THE DATA:
..............................
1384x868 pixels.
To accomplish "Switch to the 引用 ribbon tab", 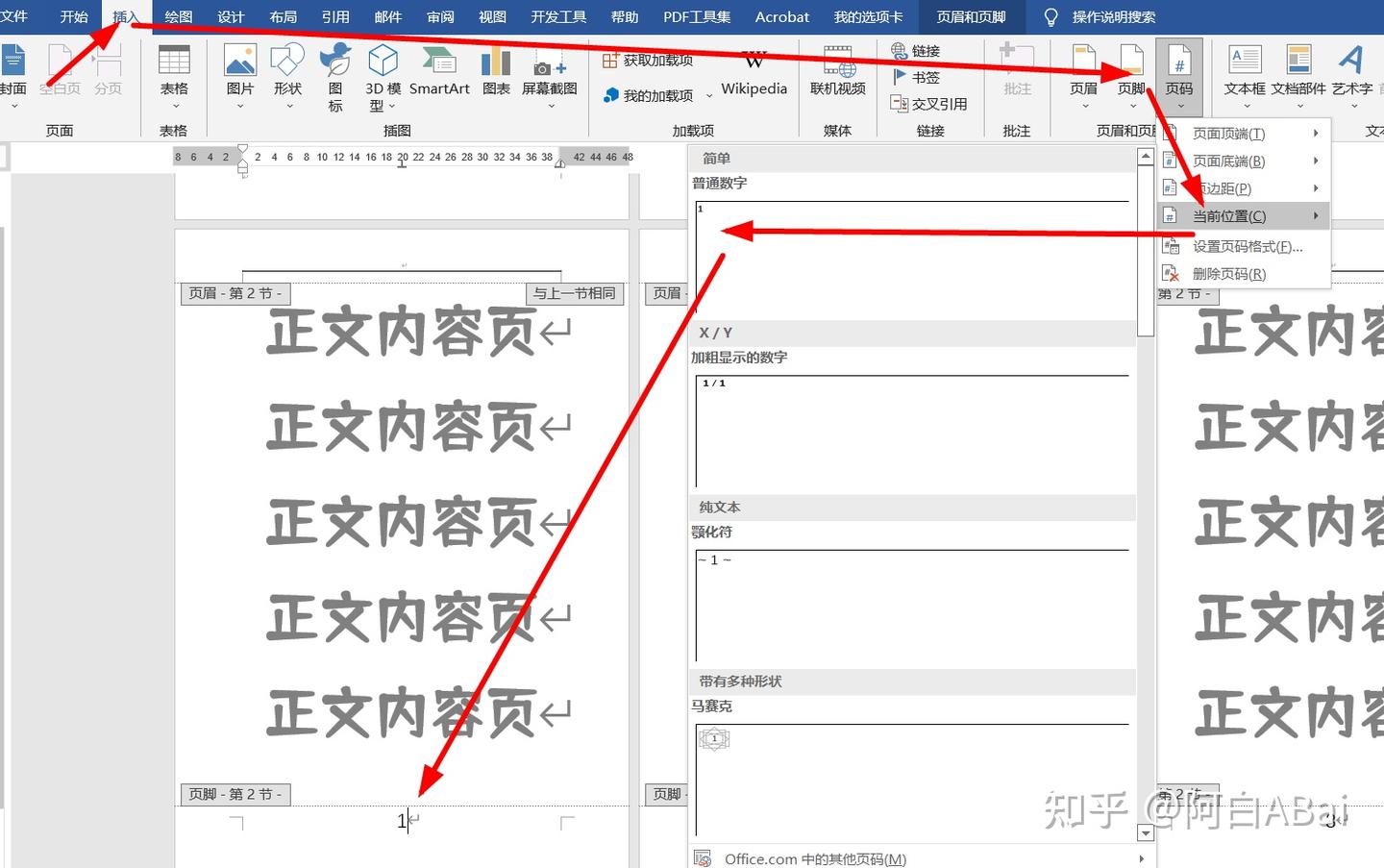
..............................
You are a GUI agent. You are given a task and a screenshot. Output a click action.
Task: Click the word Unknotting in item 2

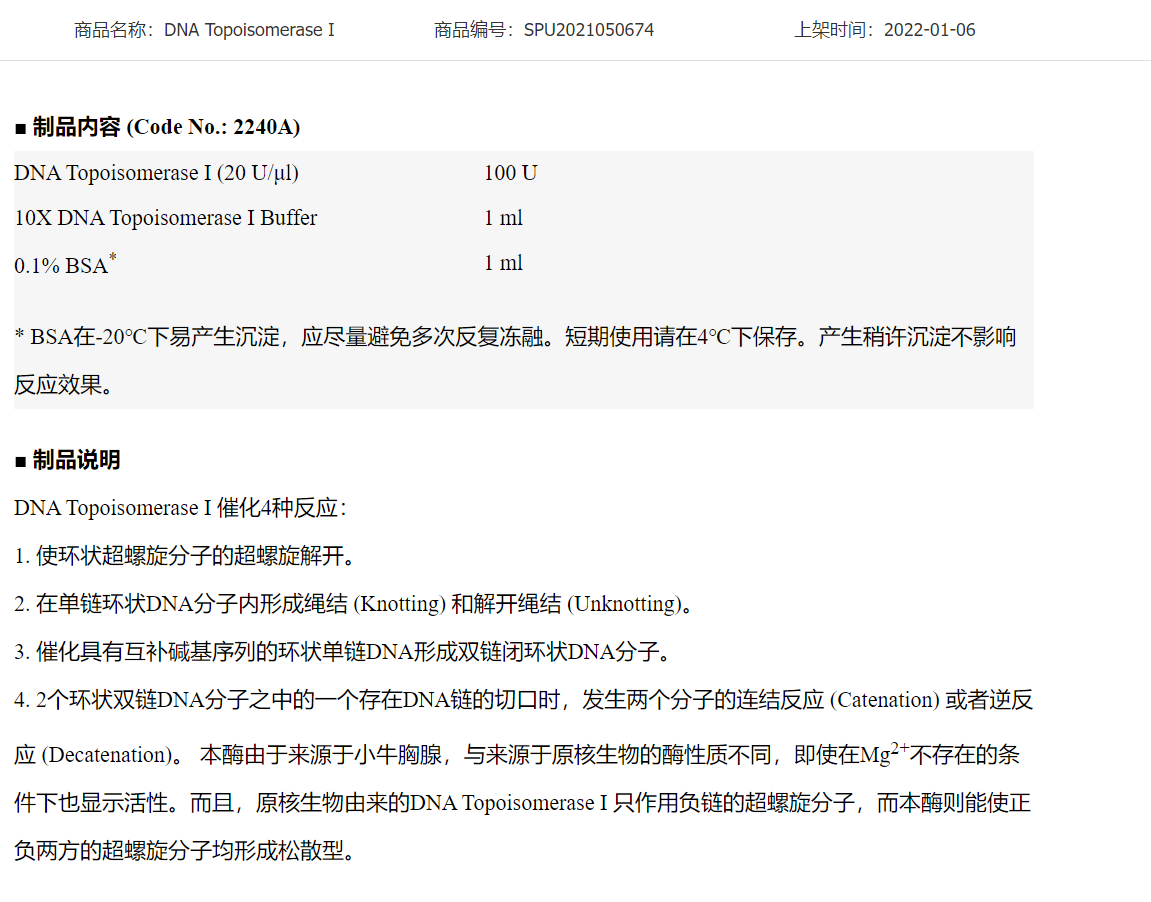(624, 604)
..............................
TASK BRIEF: Retype the records from the line containing "1384x868 pixels." through the line containing "the 引用 ribbon", both lines included, and leave out the pictures.

FINAL RESULT:
1384x868 pixels.
To accomplish "Switch to the 引用 ribbon tab", 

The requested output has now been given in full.